> [TEXT PROVIDED]:
-- START --

The dot-com boom and beyond

As the new millennium arrived, Amazon focused on diversification and innovation. After reading a report about the future of the internet that projected annual web commerce growth at 2,300%. In 2002, the company made a bold move with the launch of Amazon Web Services (AWS), a cloud computing platform that would revolutionise the tech industry. Initially developed to support Amazon’s own infrastructure, AWS soon became a key revenue driver and a dominant force in the world of cloud computing.

In addition to AWS, Amazon continued to expand its retail empire, introducing new product categories and services to meet the evolving needs of consumers. The launch of Amazon Prime in 2005 marked a significant milestone, offering subscribers express shipping on eligible items for an annual fee. Prime would later evolve to include additional perks such as access to streaming video and music, further enhancing the value proposition for customers.

In 2007, Amazon introduced the Kindle, an e-reader that would revolutionise the way people read and consume books. It sold out in five and a half hours and the device remained out of stock for five months until late April 2008. With its e-ink display and wireless connectivity, the Kindle offered readers a portable and immersive reading experience, paving the way for the widespread adoption of e-books.

-- END --

> [MATERIAL PROVIDED]:

-- START --

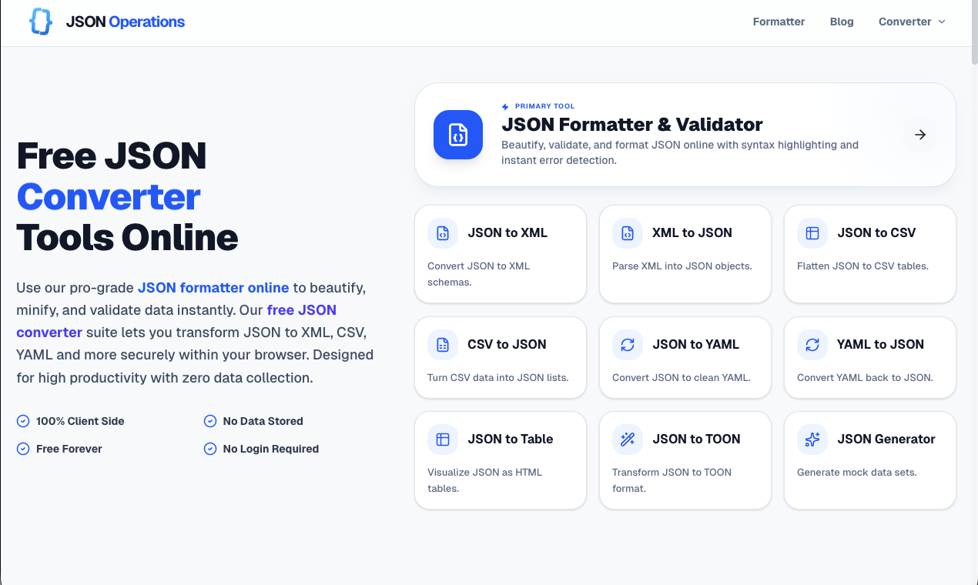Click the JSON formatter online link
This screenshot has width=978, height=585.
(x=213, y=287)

-- END --
-- START --

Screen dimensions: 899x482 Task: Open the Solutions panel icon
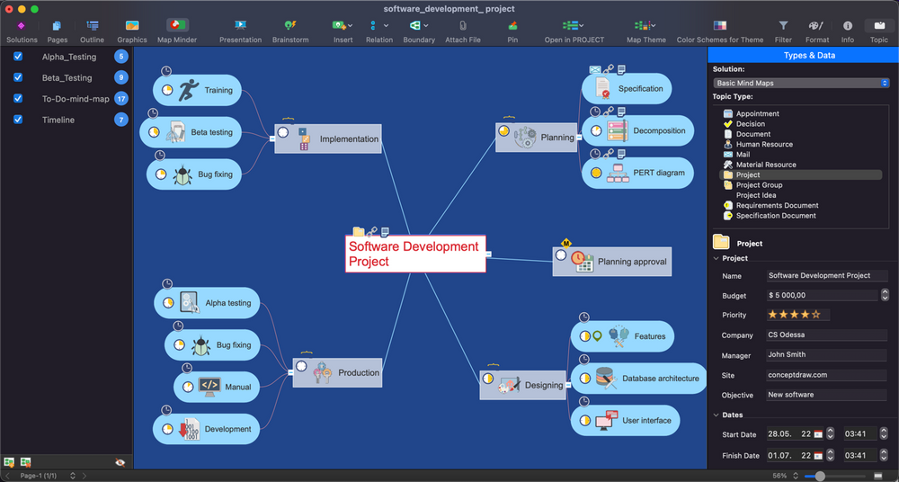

-- END --

Update the Amazon passage by writing out everything from "In 2007, Amazon" down to "adoption of e-books.", with "e-reader" changed to "electronic reader". Rely only on the Amazon passage.

In 2007, Amazon introduced the Kindle, an electronic reader that would revolutionise the way people read and consume books. It sold out in five and a half hours and the device remained out of stock for five months until late April 2008. With its e-ink display and wireless connectivity, the Kindle offered readers a portable and immersive reading experience, paving the way for the widespread adoption of e-books.